If you’re interested in starting your own business, it can be less daunting to buy an existing operation with a proven track record than to set up yourself from scratch. However, the time and effort required to find, research and complete a business purchase is considerable and there can be many pit-falls along the way: you’d be foolish to embark on the process without the professional advice and guidance of an experienced business solicitor and accountant.

How to find a business to buy

Before you can even begin to look for a suitable business purchase there are many important decisions to be made. You need to give careful consideration to what kind of business will be best suited to your interests, skills, financial status/expectations and level of commitment – and, just as important, how the purchase will be funded. You’ll also need to research your chosen business sector and decide what legal structure will work best for you: franchise or existing business; limited company or partnership? Making the right decisions at this early stage could save you a lot of money and mean the difference between success and failure.

If time is precious, you may want to engage the services of a business transfer agent who (just as an estate agent finds properties to match a buyer’s criteria) will do the searching on your behalf. Otherwise, you’ll find details of businesses for sale in newspapers, trade journals and magazines and, of course, on the internet. On the other hand, if you have already identified a potentially suitable business but that business is not immediately for sale, you should use a professional advisor to make an anonymous initial approach on your behalf.

How to value a business

Once you’ve approached your potential business acquisition, you’ll need to negotiate an initial set of principal terms upon which the deal will be based. You should expect to sign a confidentiality agreement before any information is exchanged.

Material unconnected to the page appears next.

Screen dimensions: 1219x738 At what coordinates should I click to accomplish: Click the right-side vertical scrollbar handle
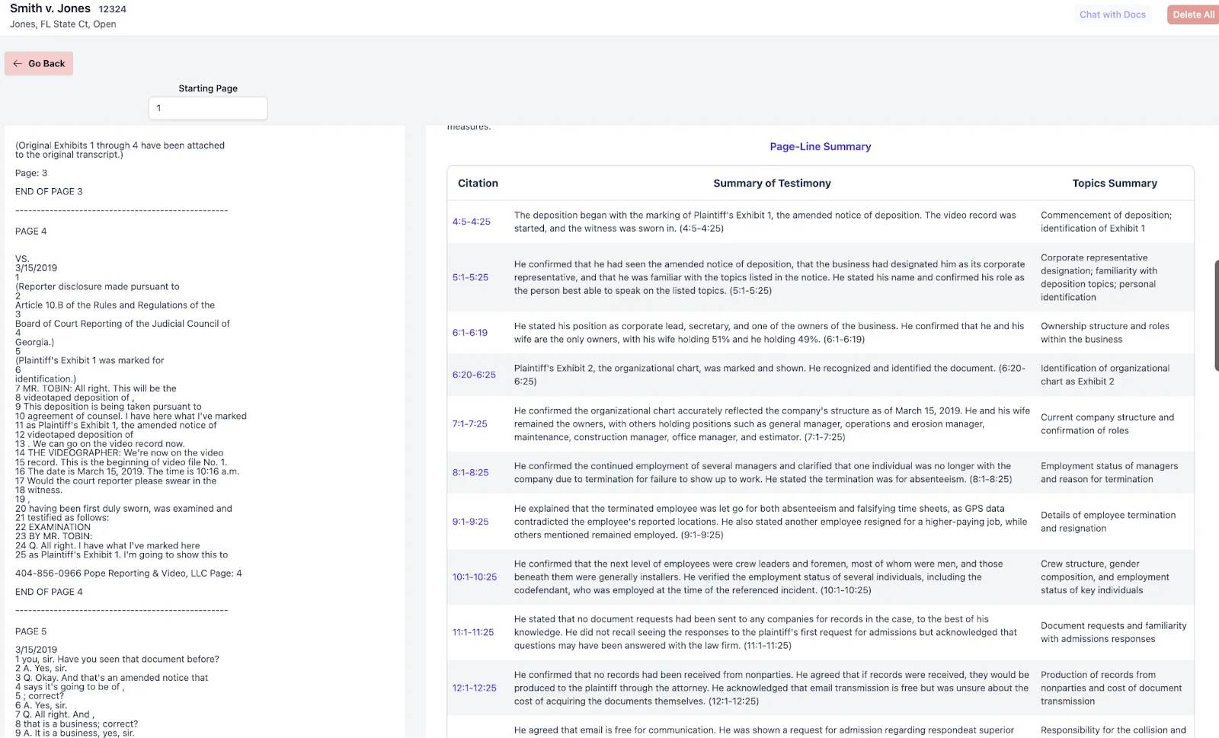coord(1216,315)
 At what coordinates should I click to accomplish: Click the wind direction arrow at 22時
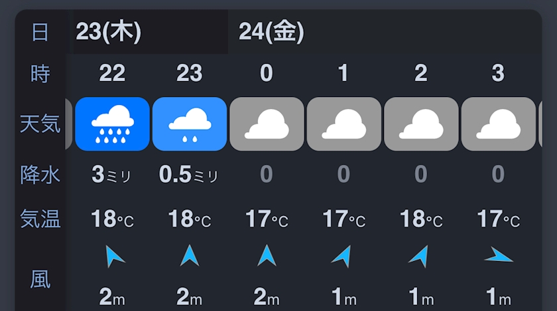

Thorough preparation for this process is vital: you need to attend negotiations with a list of the information you require and an understanding of the implications. An experienced company/commercial solicitor will help take the headache out of this process and ensure that nothing is missed. Key to the negotiations is the need to acquire sufficient information about the business against which to make a fair valuation including:

  • past activities and track record
  • current performance (sales, turnover and profits)
  • financial situation, taking into account cashflow, stock, debts, expenses, employees, and assets (including intangible assets such as good will, reputation, intellectual property rights and relationships with suppliers)
  • the competition
  • current trends in the industry
  • the reasons behind the sale

Inevitably the seller will have a different view as to the true value of the business and the value will always be subjective. However, remember that, in time, a good business will always justify the purchase price whereas a bad one may not ever allow you to recover financially.

What is due diligence?

Due diligence is an agreed period (usually 3-4 weeks for a small business) when you will be able to access the business’s books and records to verify that all of the information that you have been told so far is true and accurate. Often, the seller will agree to take the business off the market during this period (the exclusivity period) in return for an initial down payment.

A proper and effective due diligence procedure goes way beyond simply verifying the financial information. Your review must also include a thorough investigation of the company’s:

  • sales
  • marketing
  • employees property (particularly lease commitments)
  • contracts and orders
  • customers
  • competition
  • intellectual property rights (patents, trademarks, licences)
  • systems and technology
  • suppliers
  • research and development
  • legal and corporate issues (including any outstanding litigation).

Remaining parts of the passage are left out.